It has been a long time coming for 8.5.1.  Most QSAs have encountered this situation and we never liked it.  The situation that I speak of is managed service providers and software vendors using the same user identifier and password for all of their customers which they support.  While one can appreciate why this occurs, it does create a problem should those common credentials become known outside of the organization which has been the case in a number of breaches.  As a result, the PCI DSS has been changed to include this new requirement to require managed service providers and software vendors to use unique authentication credentials with each customer.

Requirement 9.9 is to explicitly address a best practice that has been used by a lot of merchants.  A number of merchants have experienced the tampering of card terminals over the years.  This typically was in the form of soldering a USB thumb drive or SD card into the terminal to collect track data and then replacing a good terminal with the doctored terminal at the merchant.  This threat is typically mitigated by video monitoring of terminals as well as the use of serialized security tape or tamper evident seals over a terminal’s case seams that is checked at least daily to ensure that terminals have not been changed out or tampered with.

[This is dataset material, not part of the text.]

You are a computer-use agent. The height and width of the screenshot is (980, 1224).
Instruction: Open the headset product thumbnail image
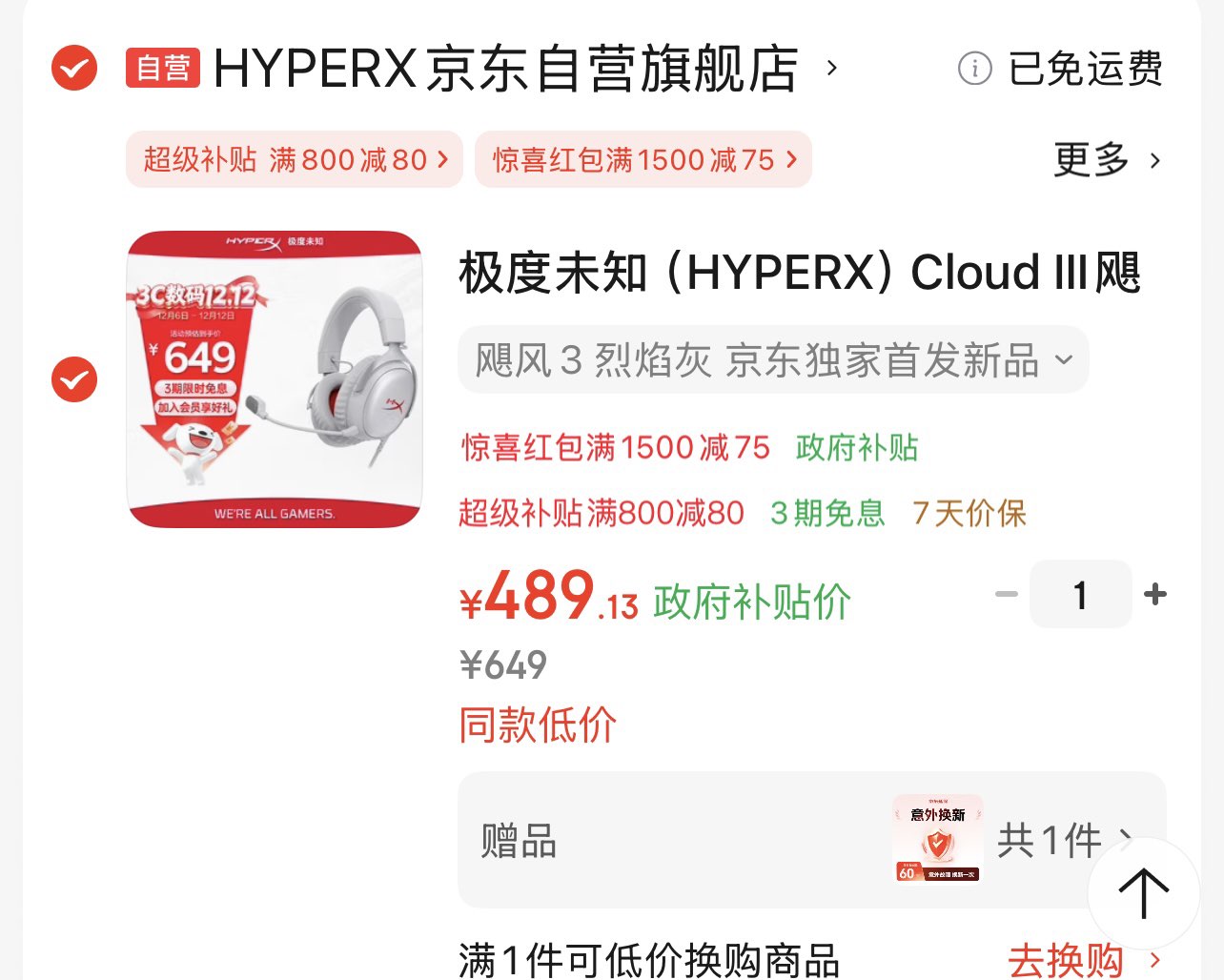click(x=275, y=379)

And finally, requirement 12.9 calls out that service providers explicitly acknowledge in a document that they will maintain compliance with the PCI DSS for all relevant services.  Apparently the existing requirements in 12.8 were not providing enough assurance that service providers were complying with the PCI DSS.  So now we are going to require that all service providers acknowledge, in writing, that they will maintain compliance with all relevant PCI DSS requirements for all services provided to their customers.


Is It The Standard Or Process?

I question whether or not there really is a need to change the PCI DSS this Fall.  You look at the requirements and if they were truly followed as designed; the vast majority of breaches would either not occur or would be fairly limited and contained.  But when you look at the breach reports from Verizon, Trustwave and the like, they tell a different story.  Most breaches were the result of one or more PCI requirements that just were not working properly and a breach occurred as a result.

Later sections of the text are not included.